*Extracto proporcionado*.
<<<<
La captura de Joaquín “El Chapo” Guzmán es una buena ocasión para tratar de limpiar, en la medida de lo posible, algunas impurezas informativas que rodean todo lo que tiene que ver con el cartel de Sinaloa y la industria de la que es símbolo. Hacerlo importa porque esta crucial discusión -la de cómo abordar el comercio de estupefacientes- está hoy en una fase que podría significar un punto de inflexión después de décadas de fracasos costosos y sangrientos.
El presidente paralelo
En su texto sobre Guzmán publicado en “Rolling Stone”, el actor Sean Penn lo llama “Presidente de México” para acentuar el poder paralelo que tiene el cartel de Sinaloa en México. Pero las circunstancias de la captura en Los Mochis, en Sinaloa, y la acumulación de debilidades de carácter que llevaron al personaje a facilitar el trabajo de las fuerzas de seguridad -su pasión por la actriz Kate del Castillo, el deseo de ser inmortalizado por el celuloide, la vanidad cosquilleada por el interés periodístico de Penn- son un buen recordatorio de que el poder de quienes operan en la clandestinidad en un ámbito donde no ha desaparecido el Estado tiene una gran fragilidad intrínseca.
>>>>
*Tarea escrita A*. En el extracto sobre la captura de “El Chapo” Guzmán, ¿con qué título se refiere Sean Penn a Guzmán en su texto publicado en “Rolling Stone”?
*Tarea escrita B*. Prosigue el extracto sobre la captura de “El Chapo” Guzmán a partir de su última oración.

*Líneas proporcionadas*.
<<<<
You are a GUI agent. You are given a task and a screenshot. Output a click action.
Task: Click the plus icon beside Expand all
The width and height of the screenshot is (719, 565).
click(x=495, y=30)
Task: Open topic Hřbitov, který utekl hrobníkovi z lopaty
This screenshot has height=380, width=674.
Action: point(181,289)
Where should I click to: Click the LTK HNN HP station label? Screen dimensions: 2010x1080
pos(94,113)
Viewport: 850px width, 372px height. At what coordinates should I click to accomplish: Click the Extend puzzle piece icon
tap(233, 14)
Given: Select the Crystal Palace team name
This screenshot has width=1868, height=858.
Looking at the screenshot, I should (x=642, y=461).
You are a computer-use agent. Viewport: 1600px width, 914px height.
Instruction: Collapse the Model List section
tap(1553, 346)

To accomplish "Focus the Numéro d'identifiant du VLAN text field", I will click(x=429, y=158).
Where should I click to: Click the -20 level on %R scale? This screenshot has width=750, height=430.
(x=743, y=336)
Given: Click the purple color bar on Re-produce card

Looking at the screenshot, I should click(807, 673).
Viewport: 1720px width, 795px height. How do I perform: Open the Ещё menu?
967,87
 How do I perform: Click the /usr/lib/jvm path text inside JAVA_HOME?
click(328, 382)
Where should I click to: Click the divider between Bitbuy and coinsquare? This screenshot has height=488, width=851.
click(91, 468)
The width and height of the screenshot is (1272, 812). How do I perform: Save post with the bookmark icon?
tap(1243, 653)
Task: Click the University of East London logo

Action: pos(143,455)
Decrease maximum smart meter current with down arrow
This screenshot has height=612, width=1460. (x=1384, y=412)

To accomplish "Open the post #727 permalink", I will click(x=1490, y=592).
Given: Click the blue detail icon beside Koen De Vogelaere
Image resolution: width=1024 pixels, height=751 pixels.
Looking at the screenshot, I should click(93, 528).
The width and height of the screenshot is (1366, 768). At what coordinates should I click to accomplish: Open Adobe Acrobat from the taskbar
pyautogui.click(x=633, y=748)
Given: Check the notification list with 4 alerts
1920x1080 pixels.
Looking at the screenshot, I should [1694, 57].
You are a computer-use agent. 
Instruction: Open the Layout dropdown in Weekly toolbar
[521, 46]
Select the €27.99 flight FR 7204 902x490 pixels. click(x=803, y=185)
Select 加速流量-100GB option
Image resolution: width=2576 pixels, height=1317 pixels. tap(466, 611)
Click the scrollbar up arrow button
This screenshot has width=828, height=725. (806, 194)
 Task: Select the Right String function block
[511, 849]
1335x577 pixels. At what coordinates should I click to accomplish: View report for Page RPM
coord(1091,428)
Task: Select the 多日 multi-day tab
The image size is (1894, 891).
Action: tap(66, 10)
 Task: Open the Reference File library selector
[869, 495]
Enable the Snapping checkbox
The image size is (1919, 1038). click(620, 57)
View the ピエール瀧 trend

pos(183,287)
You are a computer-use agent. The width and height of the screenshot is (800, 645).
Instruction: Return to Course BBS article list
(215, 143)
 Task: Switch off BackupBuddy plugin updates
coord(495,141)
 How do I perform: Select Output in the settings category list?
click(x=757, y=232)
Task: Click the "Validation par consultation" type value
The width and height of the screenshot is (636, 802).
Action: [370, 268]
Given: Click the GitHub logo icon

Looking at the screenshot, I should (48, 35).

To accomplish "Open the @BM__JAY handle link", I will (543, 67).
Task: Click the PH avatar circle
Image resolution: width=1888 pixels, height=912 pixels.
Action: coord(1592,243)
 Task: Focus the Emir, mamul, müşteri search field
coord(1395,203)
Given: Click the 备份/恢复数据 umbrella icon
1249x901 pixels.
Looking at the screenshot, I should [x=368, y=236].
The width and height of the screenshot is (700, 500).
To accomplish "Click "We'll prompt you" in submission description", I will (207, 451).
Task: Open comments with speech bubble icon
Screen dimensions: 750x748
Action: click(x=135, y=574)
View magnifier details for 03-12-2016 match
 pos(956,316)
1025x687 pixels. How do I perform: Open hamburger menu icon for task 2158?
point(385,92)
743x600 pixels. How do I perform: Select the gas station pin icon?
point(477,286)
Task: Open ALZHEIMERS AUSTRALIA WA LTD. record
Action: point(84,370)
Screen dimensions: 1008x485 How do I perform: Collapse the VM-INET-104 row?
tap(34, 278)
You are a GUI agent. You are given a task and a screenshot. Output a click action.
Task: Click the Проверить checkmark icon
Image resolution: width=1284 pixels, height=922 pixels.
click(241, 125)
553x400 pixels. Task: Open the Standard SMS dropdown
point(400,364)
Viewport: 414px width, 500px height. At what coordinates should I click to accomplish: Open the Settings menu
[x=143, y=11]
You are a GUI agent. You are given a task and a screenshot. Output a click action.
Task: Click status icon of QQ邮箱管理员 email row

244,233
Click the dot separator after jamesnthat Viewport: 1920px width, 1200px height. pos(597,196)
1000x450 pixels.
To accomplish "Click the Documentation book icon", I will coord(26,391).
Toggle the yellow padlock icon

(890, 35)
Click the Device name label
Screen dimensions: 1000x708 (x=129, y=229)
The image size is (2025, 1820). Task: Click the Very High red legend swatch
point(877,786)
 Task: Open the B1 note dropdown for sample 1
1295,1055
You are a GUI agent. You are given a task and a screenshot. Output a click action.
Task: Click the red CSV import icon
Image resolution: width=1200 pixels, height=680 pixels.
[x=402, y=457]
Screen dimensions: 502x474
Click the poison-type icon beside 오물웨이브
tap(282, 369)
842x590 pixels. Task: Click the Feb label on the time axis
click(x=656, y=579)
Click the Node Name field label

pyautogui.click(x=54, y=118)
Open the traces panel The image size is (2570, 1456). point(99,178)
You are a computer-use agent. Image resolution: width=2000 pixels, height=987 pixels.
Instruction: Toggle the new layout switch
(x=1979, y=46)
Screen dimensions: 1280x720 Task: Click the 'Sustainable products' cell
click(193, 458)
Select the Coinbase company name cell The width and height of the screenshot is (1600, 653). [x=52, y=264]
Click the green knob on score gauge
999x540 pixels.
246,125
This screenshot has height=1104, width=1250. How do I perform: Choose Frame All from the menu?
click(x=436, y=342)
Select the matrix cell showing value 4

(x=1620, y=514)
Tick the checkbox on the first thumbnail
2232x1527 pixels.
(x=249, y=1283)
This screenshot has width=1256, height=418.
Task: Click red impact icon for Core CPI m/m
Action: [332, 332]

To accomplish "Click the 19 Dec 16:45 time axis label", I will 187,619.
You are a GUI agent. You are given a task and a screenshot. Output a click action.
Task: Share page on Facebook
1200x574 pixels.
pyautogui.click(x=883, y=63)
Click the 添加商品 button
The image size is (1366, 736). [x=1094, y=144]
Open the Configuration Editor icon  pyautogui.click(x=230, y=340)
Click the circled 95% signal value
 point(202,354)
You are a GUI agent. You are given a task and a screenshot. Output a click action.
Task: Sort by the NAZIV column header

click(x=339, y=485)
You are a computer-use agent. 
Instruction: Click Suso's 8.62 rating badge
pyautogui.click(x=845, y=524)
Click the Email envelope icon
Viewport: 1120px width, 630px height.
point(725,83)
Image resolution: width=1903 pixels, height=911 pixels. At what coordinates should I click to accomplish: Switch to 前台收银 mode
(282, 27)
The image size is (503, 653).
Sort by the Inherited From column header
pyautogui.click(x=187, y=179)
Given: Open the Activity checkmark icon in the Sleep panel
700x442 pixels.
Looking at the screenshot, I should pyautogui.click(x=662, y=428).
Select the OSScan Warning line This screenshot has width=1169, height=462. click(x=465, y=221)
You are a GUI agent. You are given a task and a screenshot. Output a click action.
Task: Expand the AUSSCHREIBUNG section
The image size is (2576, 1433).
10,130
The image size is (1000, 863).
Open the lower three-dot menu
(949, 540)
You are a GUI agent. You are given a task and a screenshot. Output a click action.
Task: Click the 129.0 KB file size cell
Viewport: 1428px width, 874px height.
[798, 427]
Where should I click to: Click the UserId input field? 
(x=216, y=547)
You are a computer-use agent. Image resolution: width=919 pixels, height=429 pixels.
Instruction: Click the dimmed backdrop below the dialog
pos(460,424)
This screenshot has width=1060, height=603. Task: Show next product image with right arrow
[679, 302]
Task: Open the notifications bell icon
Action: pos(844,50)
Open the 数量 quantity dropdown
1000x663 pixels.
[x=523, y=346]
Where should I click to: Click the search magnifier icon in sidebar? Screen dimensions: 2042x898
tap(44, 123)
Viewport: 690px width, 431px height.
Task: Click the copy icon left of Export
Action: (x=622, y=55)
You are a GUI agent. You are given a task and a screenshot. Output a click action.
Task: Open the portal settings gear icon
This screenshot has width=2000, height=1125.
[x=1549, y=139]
>>>>
*Respuesta final A*. Lo llama “Presidente de México”.

*Respuesta final B*.
Las organizaciones criminales no tienen ni tendrán nunca la duración y el poder del Estado allí donde hay Estado. Otra cosa -distinta- es que una legislación idealista pero irreal, como aquella que está detrás de la guerra contra las drogas, sea garantía de que existan a lo largo del tiempo organizaciones clandestinas dedicadas a satisfacer una necesidad humana. Pero ninguna es eterna: por lo general, puede decirse que subsiste la criminalidad organizada, no organizaciones determinadas, pues unas van desapareciendo y otras van llenando el vacío de las que decaen. Por eso el cartel de Sinaloa tiene semejanzas con lo que era el cartel de Medellín en los 80 y 90, pero podemos tener la seguridad de que en unos años la organización de “El Chapo” será historia -celuloide, letra impresa- más que poder real y su jefe no será un presidente paralelo.
La extradición
La reacción inmediata de muchos políticos y líderes de opinión en México, al saberse que “El Chapo” había sido capturado por tercera vez, fue una exclamación que revelaba la impotencia institucional de ese y otros países a medio hacer: ¡Extradición!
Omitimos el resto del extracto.